While we succeeded in our human census, the work of the Divine census must continue long after Census 2020 and long before Census 2030. We, not God, must continue the work with the same intentionality we applied to Census 2020.

In her most recent book, “The Sum of Us: What Racism Costs Everyone and How We Can Prosper Together,” Heather McGhee proves how the impact of racism costs all of us, not just those who are the object of racism. While she proposes the “solidarity dividend,” I suggested to her that we can nuance the phrase to be the “solidarity redemption.” You see, when the Hebrew slaves left Egypt some 3,000 years ago, we did not leave by ourselves.

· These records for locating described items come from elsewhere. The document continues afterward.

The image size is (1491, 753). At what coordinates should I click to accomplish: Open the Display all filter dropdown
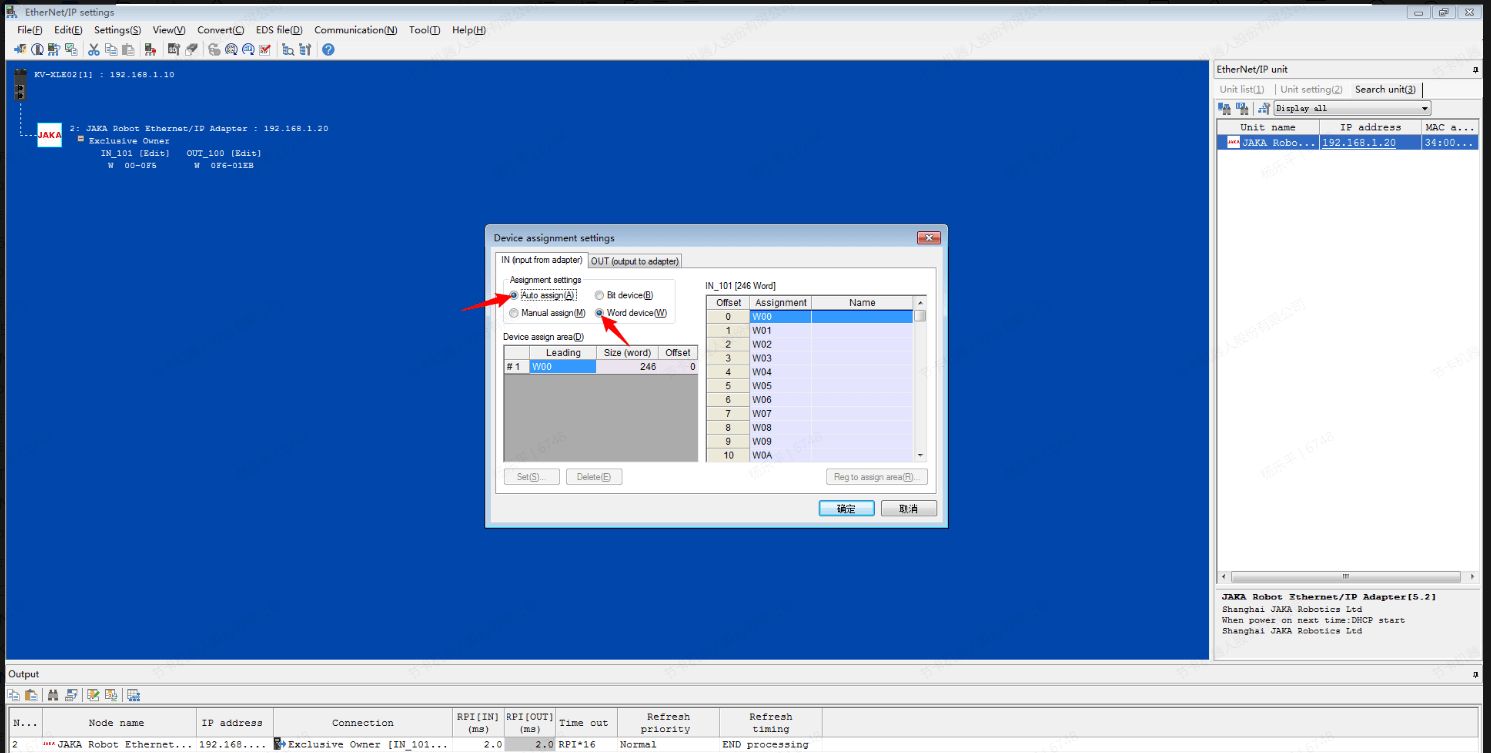(x=1424, y=108)
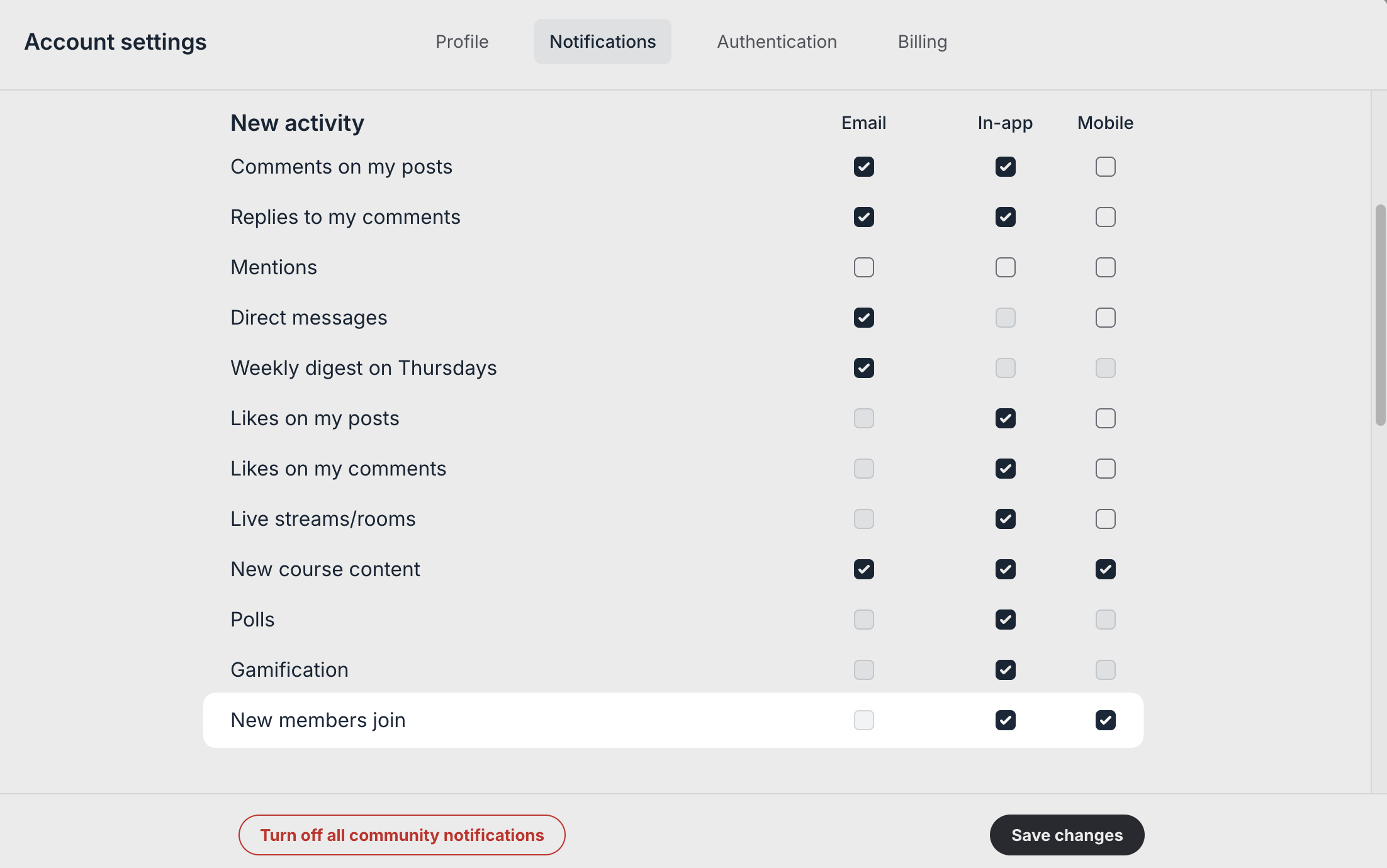The width and height of the screenshot is (1387, 868).
Task: Select the Notifications tab
Action: point(602,41)
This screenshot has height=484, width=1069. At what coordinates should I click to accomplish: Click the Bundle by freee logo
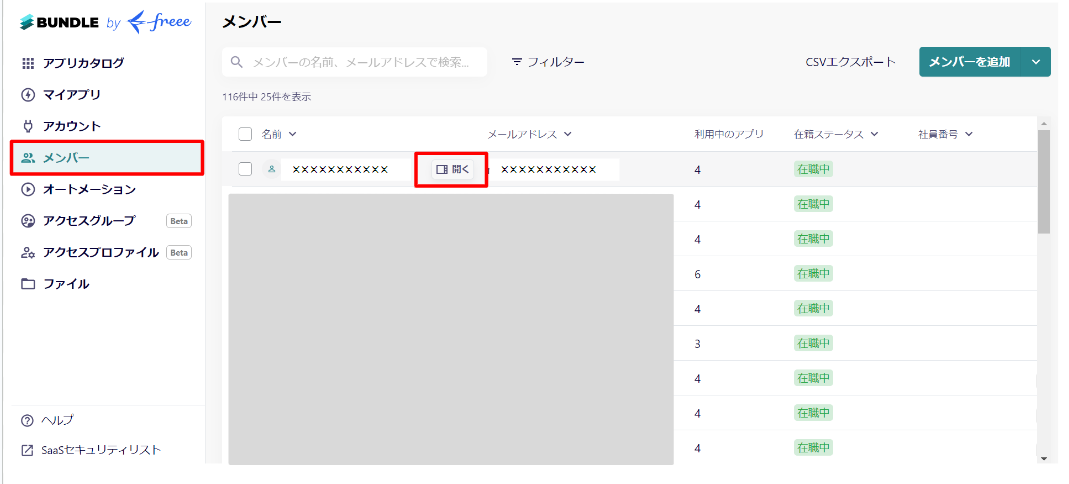tap(105, 21)
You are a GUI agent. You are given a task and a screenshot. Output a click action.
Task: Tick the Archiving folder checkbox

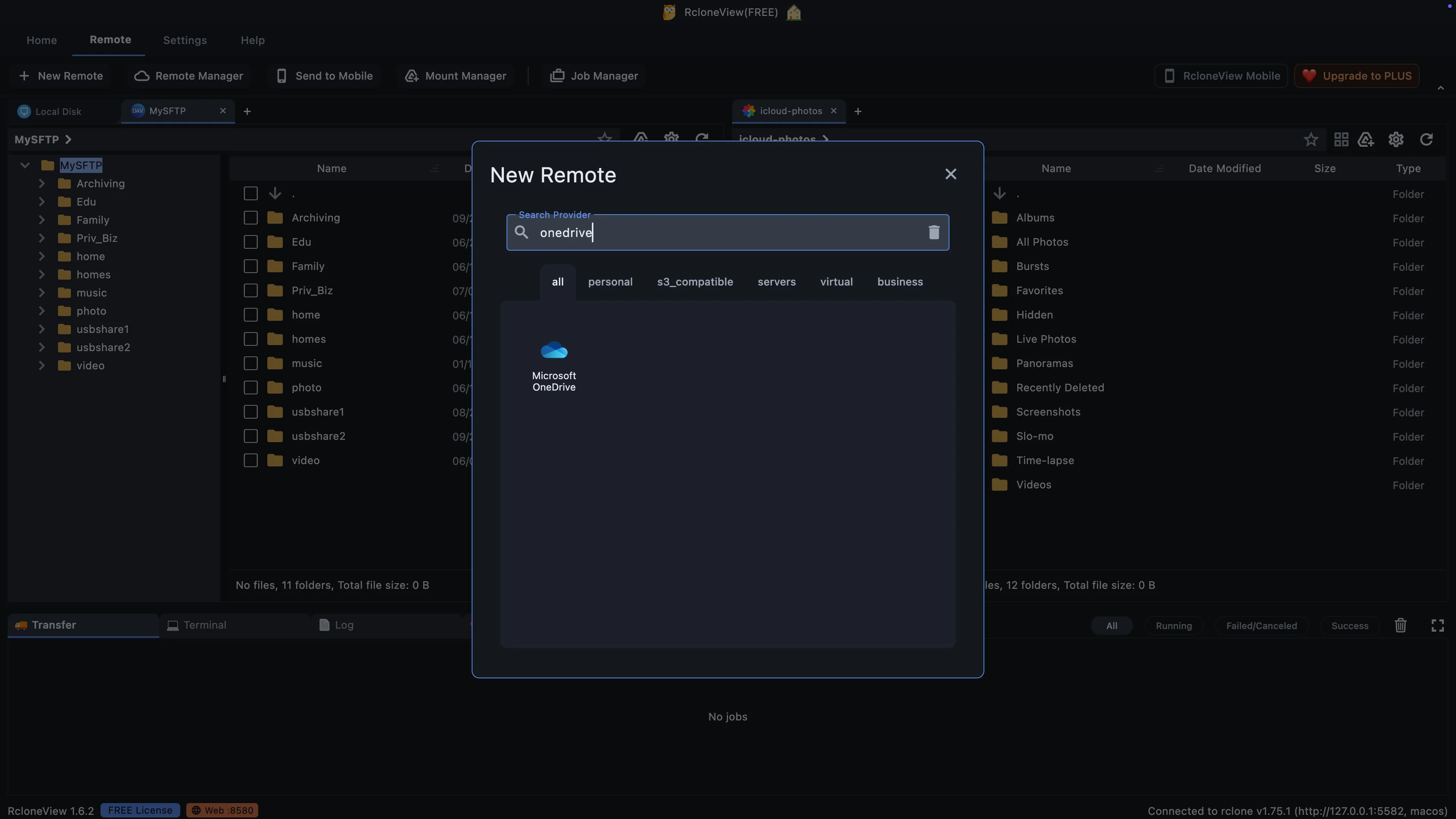[250, 218]
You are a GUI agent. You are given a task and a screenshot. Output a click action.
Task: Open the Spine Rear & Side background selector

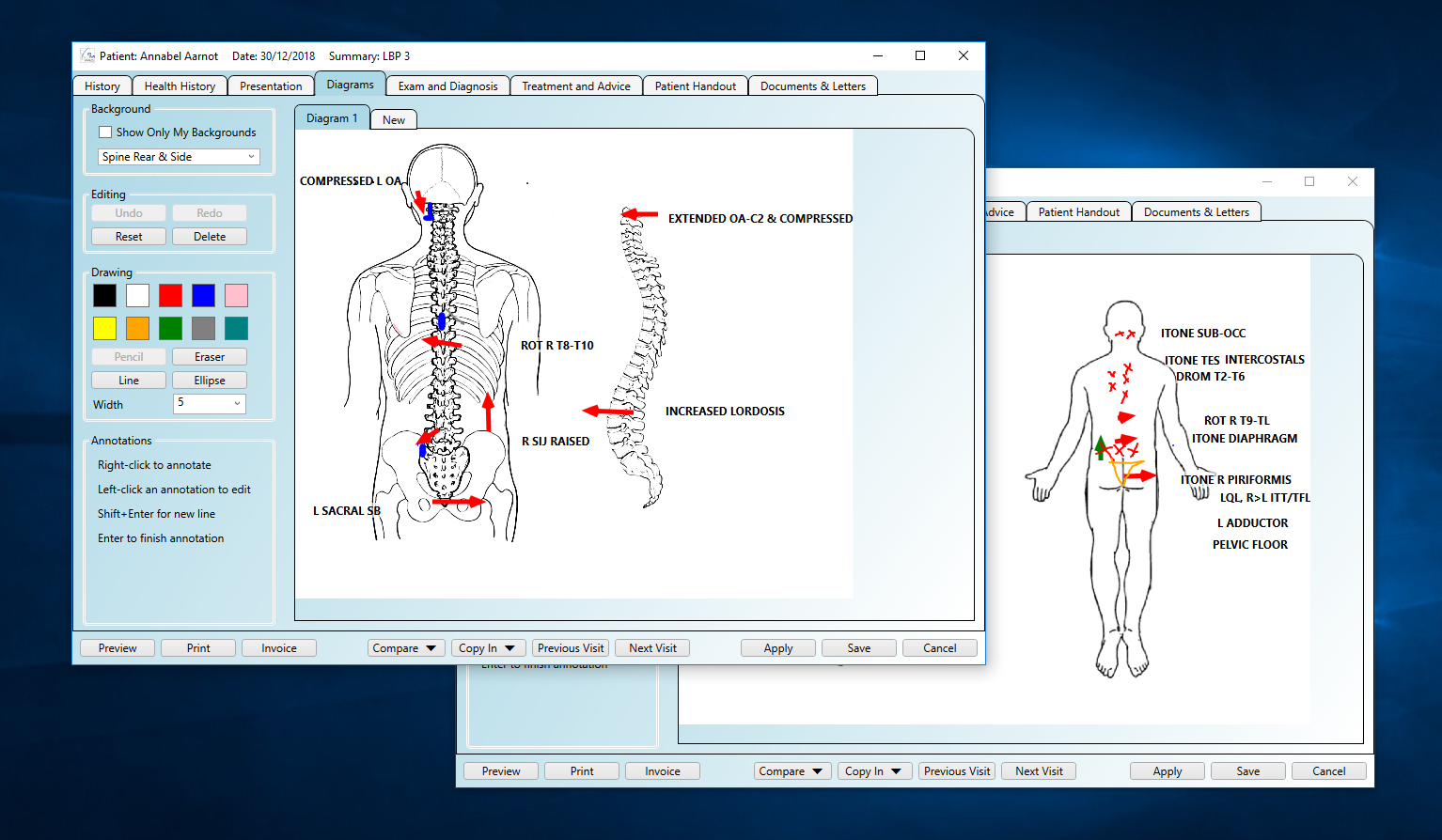[x=178, y=156]
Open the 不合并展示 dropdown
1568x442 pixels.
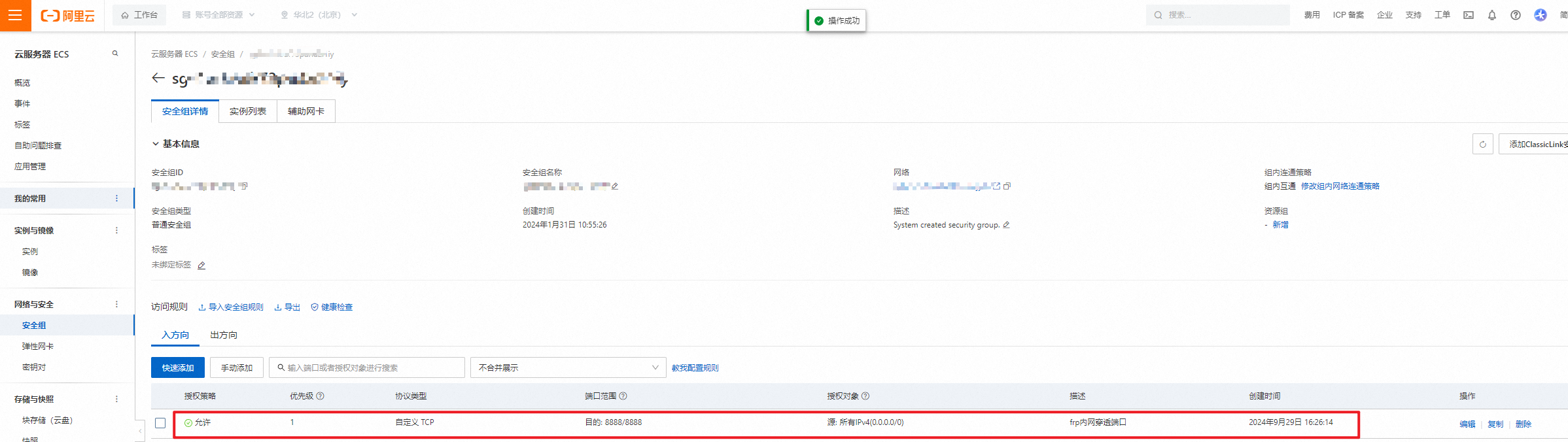(x=567, y=367)
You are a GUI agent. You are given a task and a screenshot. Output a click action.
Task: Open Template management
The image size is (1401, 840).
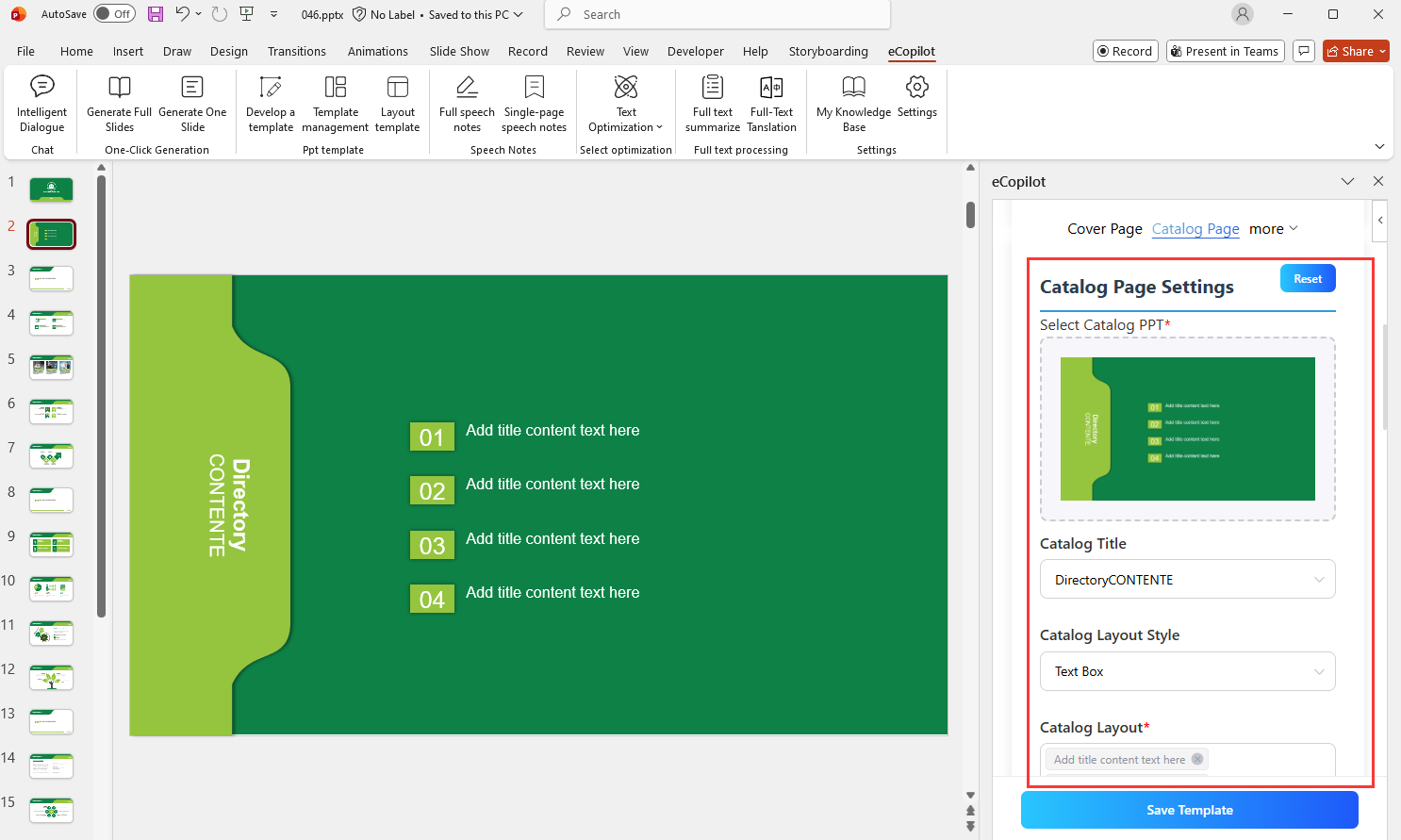click(335, 104)
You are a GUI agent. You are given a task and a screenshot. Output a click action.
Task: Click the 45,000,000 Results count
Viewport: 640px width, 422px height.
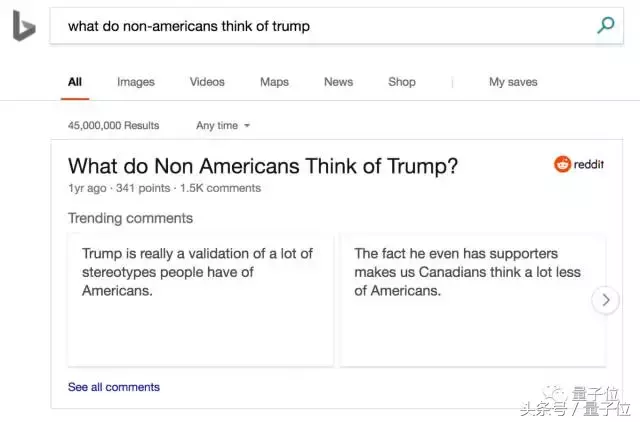point(113,125)
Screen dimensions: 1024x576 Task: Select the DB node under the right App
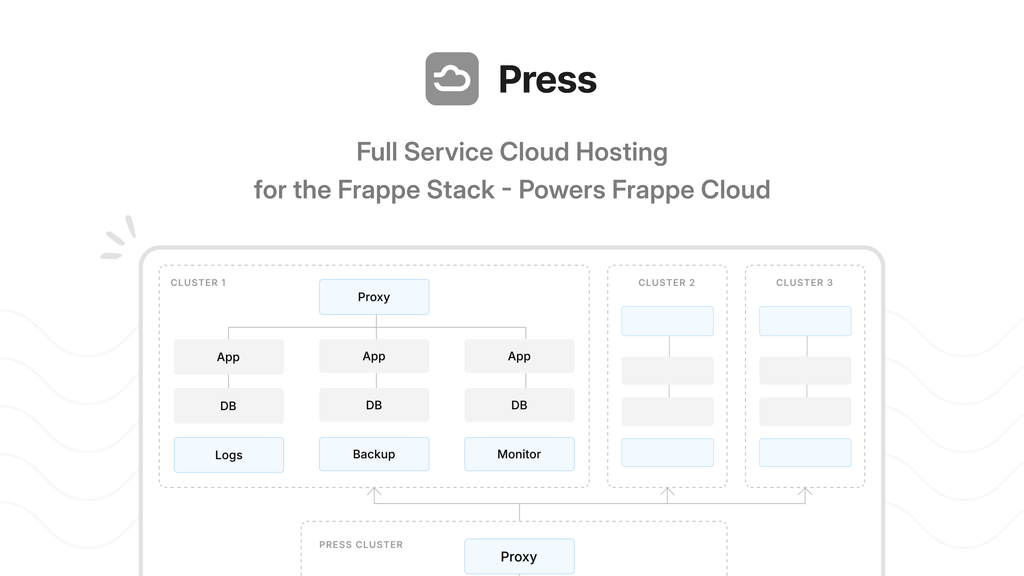point(519,405)
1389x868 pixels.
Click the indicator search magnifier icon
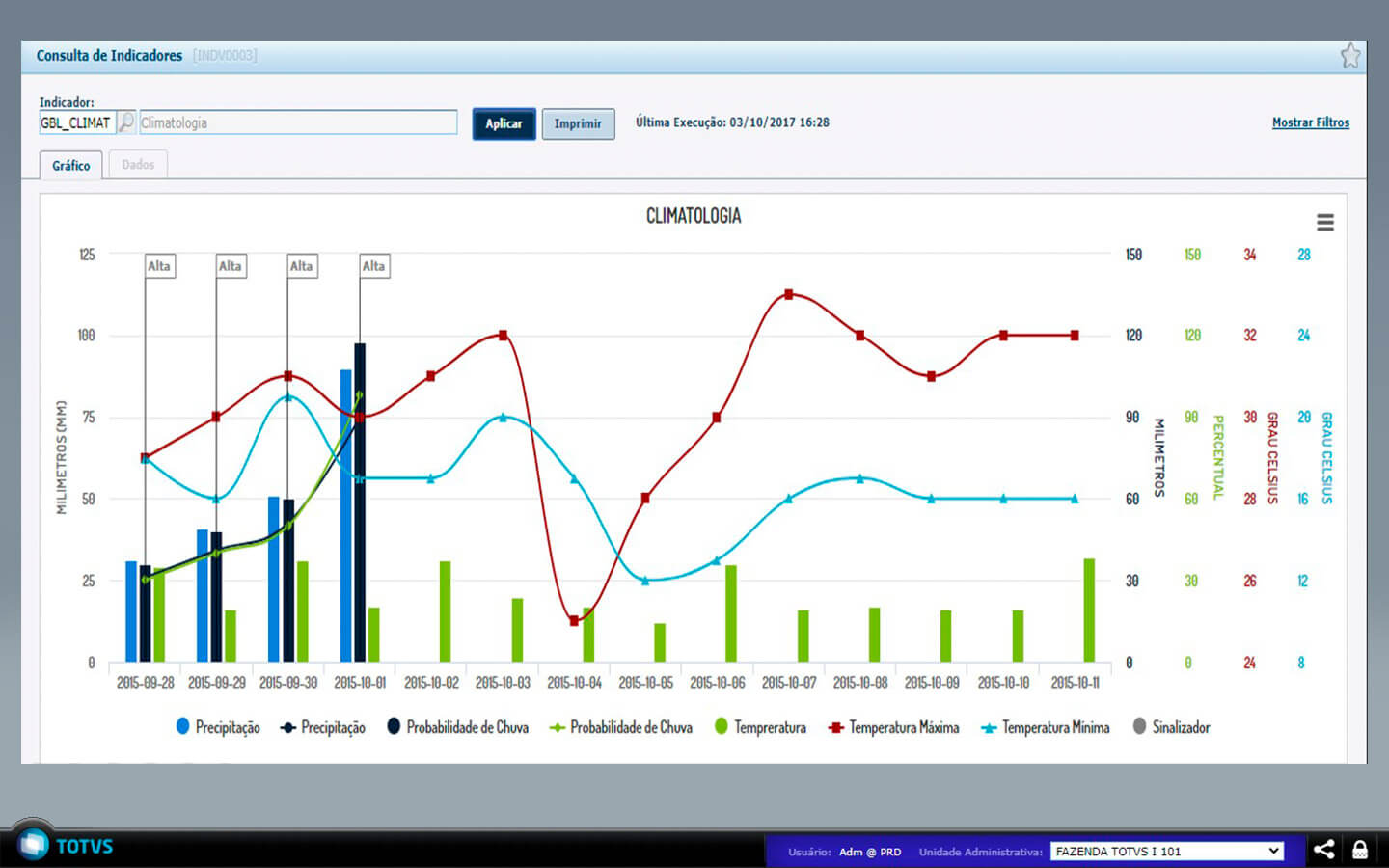coord(126,122)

Without checking off a box on a form to see what race, ethnicity, gender identity, sexual identity, country of origin they were, a mixed multitude of people were a part of our “we.” All of us, the sum of us, made it through the plagues, got to the water’s edge, were confronted by Pharoah, marched through the mud, helped each other as we fell and rose together, and finally the sum of us, all of us, danced on the other shore of the sea as we continued our journeys through all the challenges of living together in community.

Our Center for Loving Kindness vision for Pittsburgh is that each and every one of us will be able to assess our local economic, housing, educational, employment, social, cultural, religious and health circumstances and wholeheartedly declare: “I belong to Pittsburgh. Pittsburgh belongs to me. We belong to each other.” We will state it because it will be true as a result of our shared efforts to help “…every individual stand tall in the knowledge that they are loved, cherished, held special by God, and not merely a number, a cipher, among the thousands and millions.”

It will be true because even though humans count humans, we will lift up every head so that we see our neighbors as “neighbors qua moral concept” and not just numbers. It is all about the sum of us, not just some of us. PJC

Rabbi Ron Symons is the senior director of Jewish life at the JCC of Greater Pittsburgh, where he is the founding director of the Center for Loving Kindness. This column is a service of the Greater Pittsburgh Rabbinic Association.